Exercise instructions →
All of the entries need to be repeated exactly. Leave nothing out.

+++++

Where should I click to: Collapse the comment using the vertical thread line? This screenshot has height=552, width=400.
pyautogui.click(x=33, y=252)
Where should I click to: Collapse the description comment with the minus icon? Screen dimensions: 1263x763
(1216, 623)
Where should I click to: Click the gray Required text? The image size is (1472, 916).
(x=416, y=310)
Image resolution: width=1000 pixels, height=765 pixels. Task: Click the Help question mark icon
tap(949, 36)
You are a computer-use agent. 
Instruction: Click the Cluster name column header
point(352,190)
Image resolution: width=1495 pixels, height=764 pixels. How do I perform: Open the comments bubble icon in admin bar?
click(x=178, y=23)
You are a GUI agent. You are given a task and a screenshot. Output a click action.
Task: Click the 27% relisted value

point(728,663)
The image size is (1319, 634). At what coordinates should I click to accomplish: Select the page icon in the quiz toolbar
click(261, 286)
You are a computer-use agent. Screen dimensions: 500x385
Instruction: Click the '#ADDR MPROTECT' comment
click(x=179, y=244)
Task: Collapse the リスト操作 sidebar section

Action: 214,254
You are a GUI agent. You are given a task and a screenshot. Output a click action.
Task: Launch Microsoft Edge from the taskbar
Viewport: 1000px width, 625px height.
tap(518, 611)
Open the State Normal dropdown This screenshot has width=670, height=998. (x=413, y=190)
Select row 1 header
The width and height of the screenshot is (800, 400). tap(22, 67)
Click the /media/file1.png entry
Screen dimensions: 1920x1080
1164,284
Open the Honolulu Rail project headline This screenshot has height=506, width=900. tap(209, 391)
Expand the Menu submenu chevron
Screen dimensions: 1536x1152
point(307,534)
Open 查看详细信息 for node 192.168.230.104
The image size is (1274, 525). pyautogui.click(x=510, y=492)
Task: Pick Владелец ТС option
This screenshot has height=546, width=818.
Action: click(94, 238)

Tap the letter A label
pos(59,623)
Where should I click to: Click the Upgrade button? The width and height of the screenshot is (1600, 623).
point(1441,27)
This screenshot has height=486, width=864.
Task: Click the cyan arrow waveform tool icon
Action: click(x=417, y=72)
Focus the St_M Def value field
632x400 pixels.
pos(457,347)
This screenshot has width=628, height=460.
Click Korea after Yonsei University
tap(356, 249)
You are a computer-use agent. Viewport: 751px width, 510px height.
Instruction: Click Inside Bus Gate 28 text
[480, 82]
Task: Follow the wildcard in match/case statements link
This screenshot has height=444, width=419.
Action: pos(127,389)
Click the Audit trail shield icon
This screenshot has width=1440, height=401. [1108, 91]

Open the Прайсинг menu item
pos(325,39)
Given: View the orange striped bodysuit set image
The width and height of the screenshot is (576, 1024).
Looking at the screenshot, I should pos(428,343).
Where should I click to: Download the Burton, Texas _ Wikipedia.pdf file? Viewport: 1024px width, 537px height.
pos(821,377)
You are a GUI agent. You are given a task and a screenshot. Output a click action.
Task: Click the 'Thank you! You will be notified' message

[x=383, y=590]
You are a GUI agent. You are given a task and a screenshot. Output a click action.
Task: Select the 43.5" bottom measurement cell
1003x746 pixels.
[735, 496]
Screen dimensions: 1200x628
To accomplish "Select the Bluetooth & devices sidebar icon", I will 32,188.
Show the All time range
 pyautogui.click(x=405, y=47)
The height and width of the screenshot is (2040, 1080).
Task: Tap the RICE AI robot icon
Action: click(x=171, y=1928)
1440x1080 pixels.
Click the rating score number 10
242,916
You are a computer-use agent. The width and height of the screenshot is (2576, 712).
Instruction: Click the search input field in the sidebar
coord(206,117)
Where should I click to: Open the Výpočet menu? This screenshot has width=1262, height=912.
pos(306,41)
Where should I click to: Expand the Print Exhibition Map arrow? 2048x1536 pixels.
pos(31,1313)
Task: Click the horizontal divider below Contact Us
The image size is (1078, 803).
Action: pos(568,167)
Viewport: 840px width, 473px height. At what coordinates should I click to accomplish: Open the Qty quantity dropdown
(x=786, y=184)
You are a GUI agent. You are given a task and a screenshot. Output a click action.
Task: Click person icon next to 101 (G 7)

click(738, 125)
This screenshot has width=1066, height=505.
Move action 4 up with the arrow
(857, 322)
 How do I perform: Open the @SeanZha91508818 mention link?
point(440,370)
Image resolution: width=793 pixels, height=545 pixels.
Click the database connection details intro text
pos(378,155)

+++++

Answer section →
Where should I click to: Collapse the comment using the vertical thread line? This screenshot has height=552, width=400.
pyautogui.click(x=33, y=252)
Where should I click to: Collapse the description comment with the minus icon? Screen dimensions: 1263x763
(1216, 623)
Where should I click to: Click the gray Required text? The image size is (1472, 916).
(x=416, y=310)
Image resolution: width=1000 pixels, height=765 pixels. Task: Click the Help question mark icon
tap(949, 36)
You are a computer-use agent. 
Instruction: Click the Cluster name column header
point(352,190)
Image resolution: width=1495 pixels, height=764 pixels. How do I perform: Open the comments bubble icon in admin bar?
click(x=178, y=23)
You are a GUI agent. You are given a task and a screenshot. Output a click action.
Task: Click the 27% relisted value

point(728,663)
The image size is (1319, 634). At what coordinates should I click to accomplish: Select the page icon in the quiz toolbar
click(261, 286)
You are a computer-use agent. Screen dimensions: 500x385
Instruction: Click the '#ADDR MPROTECT' comment
click(x=179, y=244)
Task: Collapse the リスト操作 sidebar section

Action: 214,254
You are a GUI agent. You are given a task and a screenshot. Output a click action.
Task: Launch Microsoft Edge from the taskbar
Viewport: 1000px width, 625px height.
tap(518, 611)
Open the State Normal dropdown This screenshot has width=670, height=998. (x=413, y=190)
Select row 1 header
The width and height of the screenshot is (800, 400). tap(22, 67)
Click the /media/file1.png entry
Screen dimensions: 1920x1080
1164,284
Open the Honolulu Rail project headline This screenshot has height=506, width=900. tap(209, 391)
Expand the Menu submenu chevron
Screen dimensions: 1536x1152
point(307,534)
Open 查看详细信息 for node 192.168.230.104
The image size is (1274, 525). pyautogui.click(x=510, y=492)
Task: Pick Владелец ТС option
This screenshot has height=546, width=818.
Action: click(94, 238)

Tap the letter A label
pos(59,623)
Where should I click to: Click the Upgrade button? The width and height of the screenshot is (1600, 623).
point(1441,27)
This screenshot has height=486, width=864.
Task: Click the cyan arrow waveform tool icon
Action: click(x=417, y=72)
Focus the St_M Def value field
632x400 pixels.
pos(457,347)
This screenshot has width=628, height=460.
Click Korea after Yonsei University
tap(356, 249)
You are a computer-use agent. Viewport: 751px width, 510px height.
Instruction: Click Inside Bus Gate 28 text
[480, 82]
Task: Follow the wildcard in match/case statements link
This screenshot has height=444, width=419.
Action: pos(127,389)
Click the Audit trail shield icon
This screenshot has width=1440, height=401. [1108, 91]

Open the Прайсинг menu item
pos(325,39)
Given: View the orange striped bodysuit set image
The width and height of the screenshot is (576, 1024).
Looking at the screenshot, I should pos(428,343).
Where should I click to: Download the Burton, Texas _ Wikipedia.pdf file? Viewport: 1024px width, 537px height.
pos(821,377)
You are a GUI agent. You are given a task and a screenshot. Output a click action.
Task: Click the 'Thank you! You will be notified' message

[x=383, y=590]
You are a GUI agent. You are given a task and a screenshot. Output a click action.
Task: Select the 43.5" bottom measurement cell
1003x746 pixels.
[735, 496]
Screen dimensions: 1200x628
To accomplish "Select the Bluetooth & devices sidebar icon", I will 32,188.
Show the All time range
 pyautogui.click(x=405, y=47)
The height and width of the screenshot is (2040, 1080).
Task: Tap the RICE AI robot icon
Action: click(x=171, y=1928)
1440x1080 pixels.
Click the rating score number 10
242,916
You are a computer-use agent. The width and height of the screenshot is (2576, 712).
Instruction: Click the search input field in the sidebar
coord(206,117)
Where should I click to: Open the Výpočet menu? This screenshot has width=1262, height=912.
pos(306,41)
Where should I click to: Expand the Print Exhibition Map arrow? 2048x1536 pixels.
pos(31,1313)
Task: Click the horizontal divider below Contact Us
The image size is (1078, 803).
Action: pos(568,167)
Viewport: 840px width, 473px height. At what coordinates should I click to accomplish: Open the Qty quantity dropdown
(x=786, y=184)
You are a GUI agent. You are given a task and a screenshot. Output a click action.
Task: Click person icon next to 101 (G 7)

click(738, 125)
This screenshot has width=1066, height=505.
Move action 4 up with the arrow
(857, 322)
 How do I perform: Open the @SeanZha91508818 mention link?
point(440,370)
Image resolution: width=793 pixels, height=545 pixels.
Click the database connection details intro text
pos(378,155)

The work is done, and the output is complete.